Когда же я приволоклась на плаху,

луна не отличалась зрелой мыслью.

Ты погляди, как вдруг она повисла

и принялась и сетовать и плакать.

 

С какой же стати, а? С какой же стати

она меня ласкала и листала

и что еще она во мне искала,

в блистающем копаясь платье?

 

— Я выслушал тебя, моя старуха,
приехавшая, как на бал, на плаху.
Луна сквозь рваную твою рубаху
светила на беспомощную руку

 

действительно, но ты с чего взяла,

что кто-то заинтересован что-то

искать в тебе? Мир сам собой измотан,

луна — холодная и бледная скала.

— Ну, так не говори! Зачем же я

по собственной на плаху прикатила б воле?

Когда бы не горело поле,

о чем бы горевала вся семья?

 

Нет-нет. Луна хоть холодна, бледна,

и я старуха, это правда,

но раньше ведь была ограда,

и за оградой та же вот луна,

 

ну, а теперь беспомощные руки,

ты сам сказал, и вот

приехала смотреть на эшафот,

и кажется, приехала на муки.

 

Мораль проста, мой принц, мораль проста.

Приехали смотреть на смерть чужую,

а Бог твердит: вас зрелища лишу я

зато и поцелую вас в уста.

 

                                       В сторону Африки, 2009

 

 

25.

 

*   *   *

Всем надобно остаться молодыми.

Со старыми друзьями встречи невозможны.

Они ужасны. Глупо и тревожно

осознавать свой вечер дымный.

 

Жгут листья. Лица

заволокло морщинами.

Негоже нам во времена влюбиться.

Невероятно быть мужчинами.

 

Кормить семью. Быть честным. Быть нечестным.

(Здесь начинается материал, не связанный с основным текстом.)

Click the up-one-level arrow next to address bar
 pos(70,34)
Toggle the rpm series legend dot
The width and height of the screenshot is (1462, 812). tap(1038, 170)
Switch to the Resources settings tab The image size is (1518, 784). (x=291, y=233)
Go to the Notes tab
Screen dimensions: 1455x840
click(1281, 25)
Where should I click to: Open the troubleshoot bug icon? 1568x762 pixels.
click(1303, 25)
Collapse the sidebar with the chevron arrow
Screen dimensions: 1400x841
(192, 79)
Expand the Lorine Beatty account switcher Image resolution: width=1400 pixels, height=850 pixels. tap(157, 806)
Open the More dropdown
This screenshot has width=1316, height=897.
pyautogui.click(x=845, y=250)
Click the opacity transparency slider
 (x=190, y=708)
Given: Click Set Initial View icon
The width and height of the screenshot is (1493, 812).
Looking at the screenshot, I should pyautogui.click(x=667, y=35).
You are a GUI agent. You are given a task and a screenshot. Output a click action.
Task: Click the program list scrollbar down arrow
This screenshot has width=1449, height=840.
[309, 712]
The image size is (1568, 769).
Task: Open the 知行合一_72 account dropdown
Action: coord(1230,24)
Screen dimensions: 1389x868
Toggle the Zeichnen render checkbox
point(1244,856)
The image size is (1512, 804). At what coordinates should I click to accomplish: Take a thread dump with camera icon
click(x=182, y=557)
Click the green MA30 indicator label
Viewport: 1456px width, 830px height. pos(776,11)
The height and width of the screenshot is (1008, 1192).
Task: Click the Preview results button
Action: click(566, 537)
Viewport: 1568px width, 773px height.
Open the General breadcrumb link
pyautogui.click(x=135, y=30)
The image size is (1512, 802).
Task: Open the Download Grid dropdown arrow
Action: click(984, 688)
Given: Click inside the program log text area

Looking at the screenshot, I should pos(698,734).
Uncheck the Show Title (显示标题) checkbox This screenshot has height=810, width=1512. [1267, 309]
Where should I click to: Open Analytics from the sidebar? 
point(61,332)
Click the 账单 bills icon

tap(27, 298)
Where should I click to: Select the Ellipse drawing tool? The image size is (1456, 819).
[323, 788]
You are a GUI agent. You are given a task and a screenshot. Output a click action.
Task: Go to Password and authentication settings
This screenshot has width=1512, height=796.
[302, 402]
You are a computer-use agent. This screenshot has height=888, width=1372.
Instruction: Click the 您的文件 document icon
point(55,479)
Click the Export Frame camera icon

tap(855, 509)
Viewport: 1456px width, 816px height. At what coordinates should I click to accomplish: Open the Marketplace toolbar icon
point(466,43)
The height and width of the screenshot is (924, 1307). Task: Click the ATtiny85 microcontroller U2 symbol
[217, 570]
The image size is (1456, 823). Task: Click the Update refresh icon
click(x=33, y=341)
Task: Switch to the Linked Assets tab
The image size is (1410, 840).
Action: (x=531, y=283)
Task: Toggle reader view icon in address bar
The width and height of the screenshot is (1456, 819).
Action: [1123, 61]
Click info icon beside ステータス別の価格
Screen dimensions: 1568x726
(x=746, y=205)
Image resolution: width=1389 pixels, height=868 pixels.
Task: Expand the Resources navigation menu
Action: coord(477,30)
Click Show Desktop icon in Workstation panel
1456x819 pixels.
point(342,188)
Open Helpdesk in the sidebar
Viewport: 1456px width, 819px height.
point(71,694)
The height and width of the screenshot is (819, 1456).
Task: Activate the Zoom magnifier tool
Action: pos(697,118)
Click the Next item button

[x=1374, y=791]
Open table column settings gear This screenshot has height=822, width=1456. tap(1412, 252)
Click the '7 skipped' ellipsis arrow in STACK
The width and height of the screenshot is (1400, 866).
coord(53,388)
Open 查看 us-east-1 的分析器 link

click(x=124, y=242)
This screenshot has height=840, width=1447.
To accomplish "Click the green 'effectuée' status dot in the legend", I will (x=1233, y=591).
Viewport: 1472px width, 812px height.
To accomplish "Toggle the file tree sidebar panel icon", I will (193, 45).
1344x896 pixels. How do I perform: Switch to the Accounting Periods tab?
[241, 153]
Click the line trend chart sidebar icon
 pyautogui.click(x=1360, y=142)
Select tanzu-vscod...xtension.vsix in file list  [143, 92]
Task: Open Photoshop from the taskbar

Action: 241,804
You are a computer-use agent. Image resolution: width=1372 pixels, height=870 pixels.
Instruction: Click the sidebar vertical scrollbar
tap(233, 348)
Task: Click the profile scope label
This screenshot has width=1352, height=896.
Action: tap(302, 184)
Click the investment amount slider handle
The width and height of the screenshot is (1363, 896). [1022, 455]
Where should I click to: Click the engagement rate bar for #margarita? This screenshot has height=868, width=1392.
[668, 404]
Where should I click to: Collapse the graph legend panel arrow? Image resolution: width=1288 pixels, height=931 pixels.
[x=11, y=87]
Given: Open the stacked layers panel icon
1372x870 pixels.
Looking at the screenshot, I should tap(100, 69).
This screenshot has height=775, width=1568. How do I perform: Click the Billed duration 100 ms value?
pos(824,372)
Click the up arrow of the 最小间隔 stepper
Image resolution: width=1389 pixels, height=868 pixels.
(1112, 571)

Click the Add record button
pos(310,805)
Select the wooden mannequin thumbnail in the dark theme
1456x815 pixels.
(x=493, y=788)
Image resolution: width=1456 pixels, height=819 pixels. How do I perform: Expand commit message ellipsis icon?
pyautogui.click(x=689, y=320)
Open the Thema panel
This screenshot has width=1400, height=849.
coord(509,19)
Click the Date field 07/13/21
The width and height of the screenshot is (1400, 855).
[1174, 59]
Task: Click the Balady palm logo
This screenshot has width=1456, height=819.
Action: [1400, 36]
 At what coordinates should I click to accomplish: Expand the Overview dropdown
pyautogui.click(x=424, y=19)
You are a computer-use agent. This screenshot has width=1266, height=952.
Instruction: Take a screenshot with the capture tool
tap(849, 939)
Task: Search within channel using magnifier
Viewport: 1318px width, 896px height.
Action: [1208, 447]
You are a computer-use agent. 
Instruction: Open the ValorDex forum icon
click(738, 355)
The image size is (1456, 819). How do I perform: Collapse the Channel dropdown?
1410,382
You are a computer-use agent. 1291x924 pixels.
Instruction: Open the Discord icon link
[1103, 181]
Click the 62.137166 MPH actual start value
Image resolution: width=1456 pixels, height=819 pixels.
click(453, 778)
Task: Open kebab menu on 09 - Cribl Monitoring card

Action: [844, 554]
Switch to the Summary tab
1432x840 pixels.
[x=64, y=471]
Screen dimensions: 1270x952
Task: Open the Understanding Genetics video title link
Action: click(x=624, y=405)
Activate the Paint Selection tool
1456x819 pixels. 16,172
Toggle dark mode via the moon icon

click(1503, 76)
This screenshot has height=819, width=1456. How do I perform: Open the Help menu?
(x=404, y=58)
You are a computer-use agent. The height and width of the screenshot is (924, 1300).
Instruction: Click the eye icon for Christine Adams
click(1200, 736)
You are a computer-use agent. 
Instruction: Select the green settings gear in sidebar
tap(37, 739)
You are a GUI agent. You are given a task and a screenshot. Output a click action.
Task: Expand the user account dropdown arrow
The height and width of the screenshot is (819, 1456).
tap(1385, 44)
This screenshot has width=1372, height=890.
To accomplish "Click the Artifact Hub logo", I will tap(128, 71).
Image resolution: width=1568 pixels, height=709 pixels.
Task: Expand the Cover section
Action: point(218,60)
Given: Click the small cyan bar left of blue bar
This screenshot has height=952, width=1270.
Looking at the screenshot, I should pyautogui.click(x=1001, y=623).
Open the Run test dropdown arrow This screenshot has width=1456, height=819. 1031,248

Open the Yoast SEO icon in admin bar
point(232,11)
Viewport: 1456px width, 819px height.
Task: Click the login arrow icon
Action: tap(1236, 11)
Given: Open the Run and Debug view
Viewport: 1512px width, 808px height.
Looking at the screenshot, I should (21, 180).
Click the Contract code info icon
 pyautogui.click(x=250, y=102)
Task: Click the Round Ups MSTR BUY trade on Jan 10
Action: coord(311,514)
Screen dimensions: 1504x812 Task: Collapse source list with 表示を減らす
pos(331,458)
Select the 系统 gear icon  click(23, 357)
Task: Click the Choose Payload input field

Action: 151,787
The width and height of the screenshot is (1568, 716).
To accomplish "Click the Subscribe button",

Быть, в сущности, неблагородным.

Ровесники, обвешанные шерстью,

вокруг тебя готовятся к исходу.

 

Мой принц, не обернись на лето:

ровесники — не лучшая компания,

не обращай внимания на это,

но и на то не обращай внимания.

 

Вот так, мой принц, и хорошо бы кончить

на столь высокой ноте рассуждений,

перехватить на перекрестке пончик

и смыться от забот и сожалений.

 

А вот и так нетрудно подытожить

ход острой неглубокой мысли,

что невозможно жить, но можно

частичку невозможности исчислить.

 

Есть тысячи причин, чтоб быть неловким,

ровесников чураться и, мой принц,

не допускать, чтоб слабые головки

хоть в чем-то выходили из границ.

 

                                       В сторону Африки, 2009

 

 

26.

***

          Начиная со вторника жизнь обретает черты

чем-то вроде осмысленной и очевиднейшей вечности.

Это похоже на то, что отглажены в доску порты

и никого не волнует отглаживающей изменчивость

 

Ручку целуя, заслушался преданный муж

милым мурлыканьем о новом необходимом пальто

и его взору представились несколько туш

прекрасных живых существ убитых на то,

 

но он не был зеленым и потому всё это в гробу видал,

и он не был голубым, чтобы не понимать жену вообще.

Мал да удал – это тот, кто действительно мал да удал.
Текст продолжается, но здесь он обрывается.